Instrucciones de trabajo
A - Devuelva sin ningún cambio la parte del fragmento sobre El abrecartas que comienza con las palabras que contienen "Luis de Pablo se" y termina con "gran capacidad expresiva.".
B - Según el fragmento sobre El abrecartas, ¿en qué año terminó Luis de Pablo de componer esta ópera?
C - Resuma en dos oraciones el fragmento sobre El abrecartas.

Fragmento para leer
• • • • • • •

Luis de Pablo se fue en octubre. Ahora regresa un poco con el estreno en el Teatro Real de su gran ópera póstuma, El abrecartas. La terminó de componer en 2015, en un momento de plenitud creadora. El abrecartas se ve y se oye como la culminación de una trayectoria artística y vital. Culminación sobre todo estética, porque da la impresión de que De Pablo mira en esta obra desde arriba a todas las etapas del camino que recorrió, desde la vanguardia dura de los cincuenta, hasta el preciosismo íntimo de su producción reciente, y encuentra la manera de acogerlas a todas en una síntesis madura de gran capacidad expresiva.
Luis fue de los primeros en desengancharse de la gramática áspera de la vanguardia, incorporando un léxico musical suave, de gestos biensonantes y transitables, dentro siempre de la extrema elegancia que le era consustancial. El abrecartas es, también, la culminación de la obra operística de Luis de Pablo. Nos acercamos al 40.º aniversario del estreno en el Teatro de la Zarzuela de Kiu, una partitura manifiesto, que parecía decirnos: "La ópera en español existe. Sabedlo."

• • • • • • •

Ítems proporcionados
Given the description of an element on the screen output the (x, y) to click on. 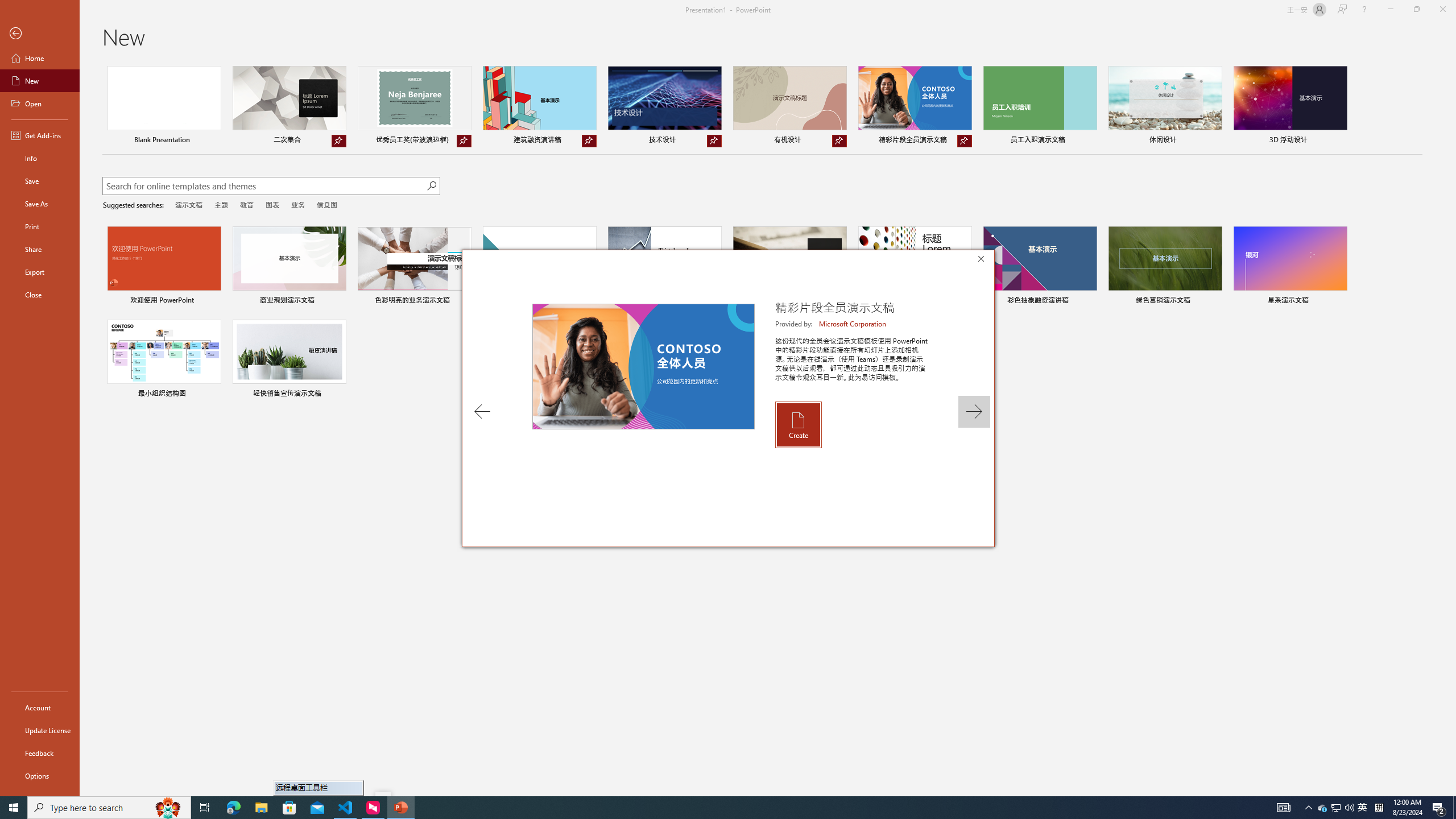
Create (797, 424)
New (40, 80)
Update License (40, 730)
Back (40, 33)
Feedback (40, 753)
Microsoft Corporation (853, 323)
Given the description of an element on the screen output the (x, y) to click on. 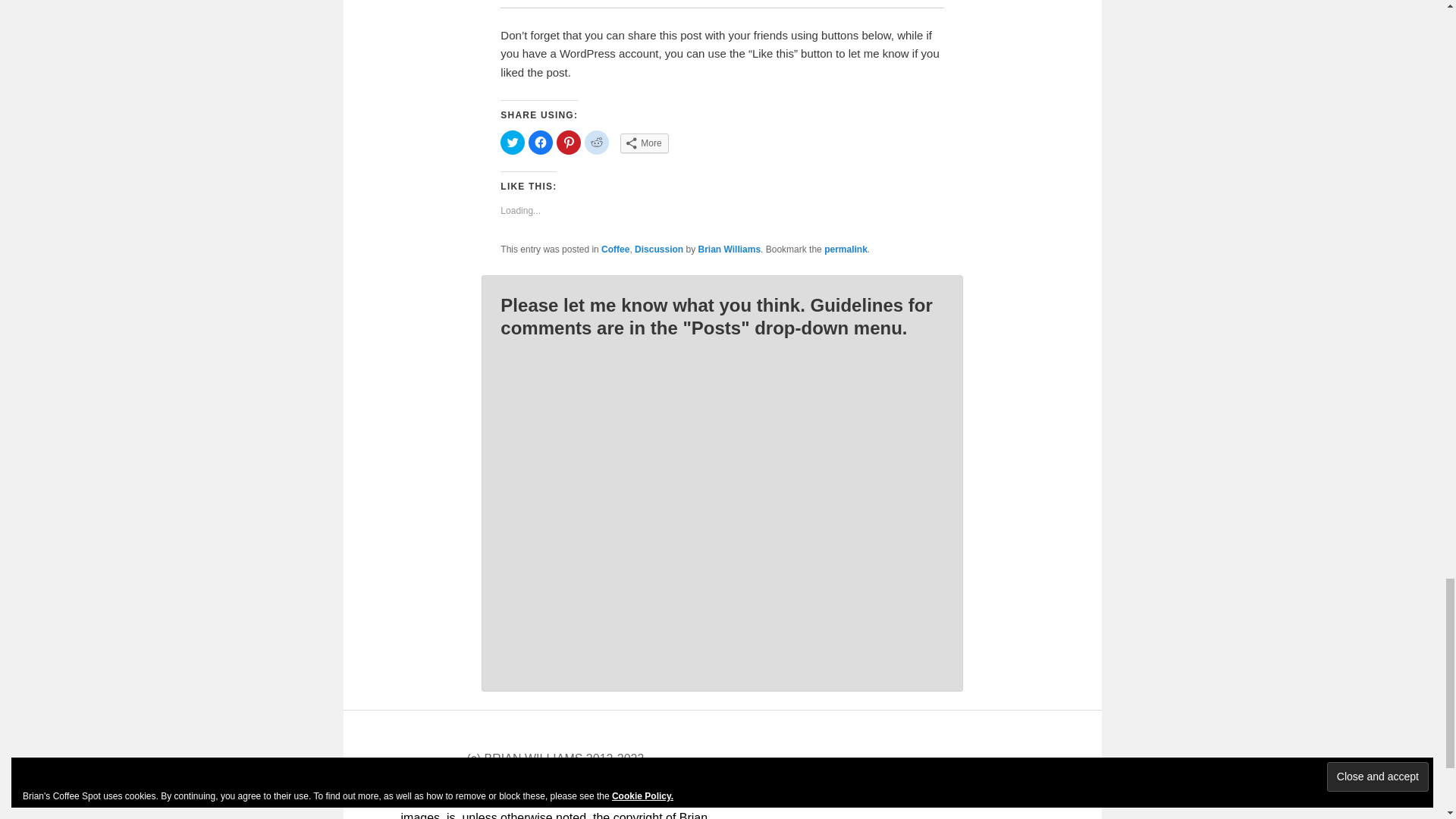
Click to share on Twitter (512, 142)
Click to share on Pinterest (568, 142)
Click to share on Facebook (540, 142)
Given the description of an element on the screen output the (x, y) to click on. 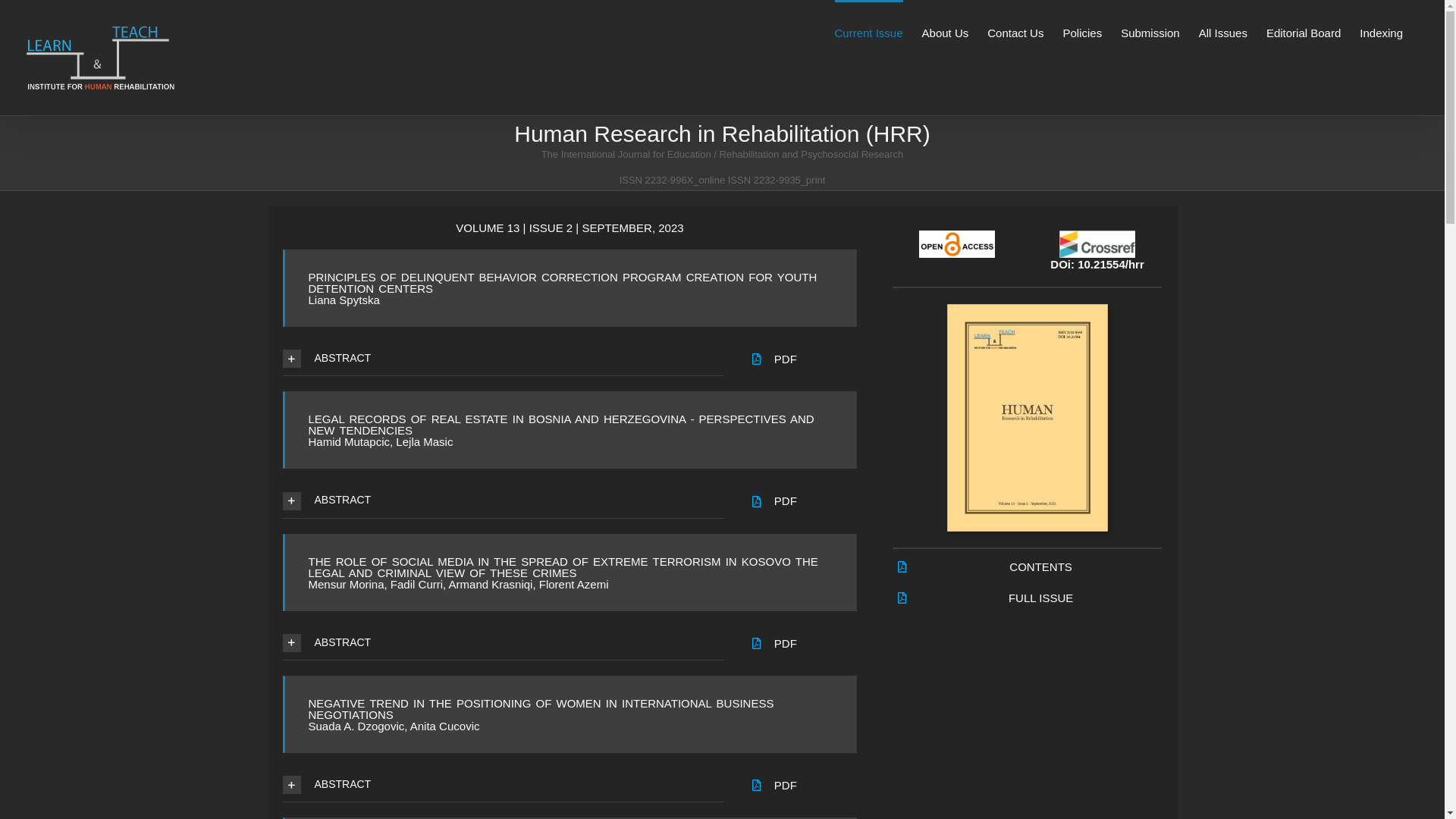
ABSTRACT Element type: text (502, 784)
PDF Element type: text (785, 358)
ABSTRACT Element type: text (502, 642)
All Issues Element type: text (1222, 31)
Contact Us Element type: text (1015, 31)
Editorial Board Element type: text (1303, 31)
PDF Element type: text (785, 500)
ABSTRACT Element type: text (502, 500)
Current Issue Element type: text (868, 31)
open_access_icon Element type: hover (956, 243)
CONTENTS Element type: text (1040, 566)
Policies Element type: text (1081, 31)
ABSTRACT Element type: text (502, 358)
Crossref Element type: hover (1097, 243)
FULL ISSUE Element type: text (1040, 597)
About Us Element type: text (945, 31)
Indexing Element type: text (1380, 31)
Submission Element type: text (1149, 31)
PDF Element type: text (785, 784)
PDF Element type: text (785, 643)
Given the description of an element on the screen output the (x, y) to click on. 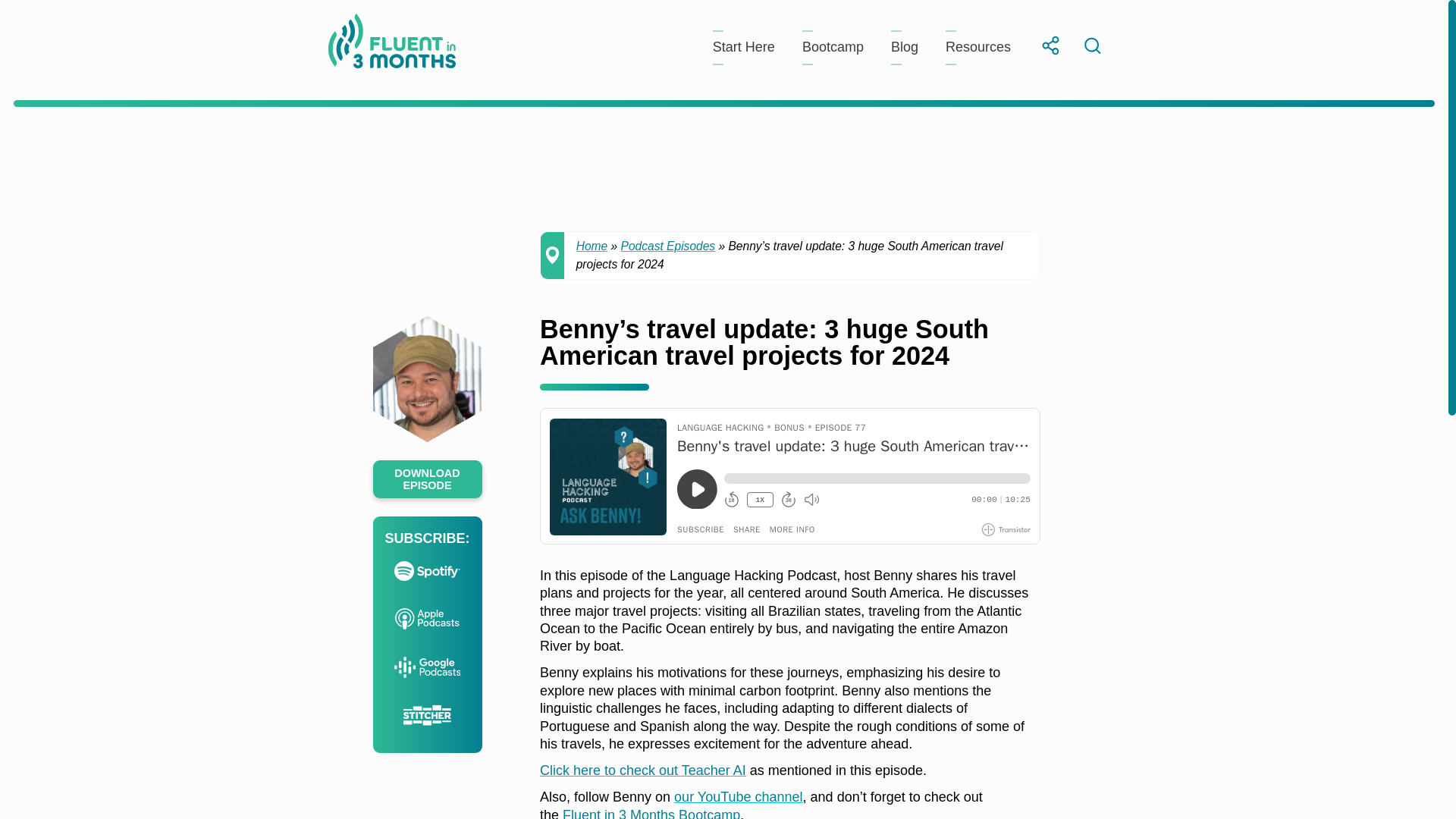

• • • • • • •

Respuestas
A -
Luis de Pablo se fue en octubre. Ahora regresa un poco con el estreno en el Teatro Real de su gran ópera póstuma, El abrecartas. La terminó de componer en 2015, en un momento de plenitud creadora. El abrecartas se ve y se oye como la culminación de una trayectoria artística y vital. Culminación sobre todo estética, porque da la impresión de que De Pablo mira en esta obra desde arriba a todas las etapas del camino que recorrió, desde la vanguardia dura de los cincuenta, hasta el preciosismo íntimo de su producción reciente, y encuentra la manera de acogerlas a todas en una síntesis madura de gran capacidad expresiva.

B - En 2015.

C - Luis de Pablo, que se fue en octubre, regresa con el estreno en el Teatro Real de su ópera póstuma El abrecartas, terminada en 2015. La obra culmina su trayectoria al reunir en una síntesis madura todas las etapas de su camino, desde la vanguardia dura de los cincuenta hasta el preciosismo íntimo de su producción reciente, y corona también su obra operística, próxima al 40.º aniversario del estreno de Kiu en el Teatro de la Zarzuela.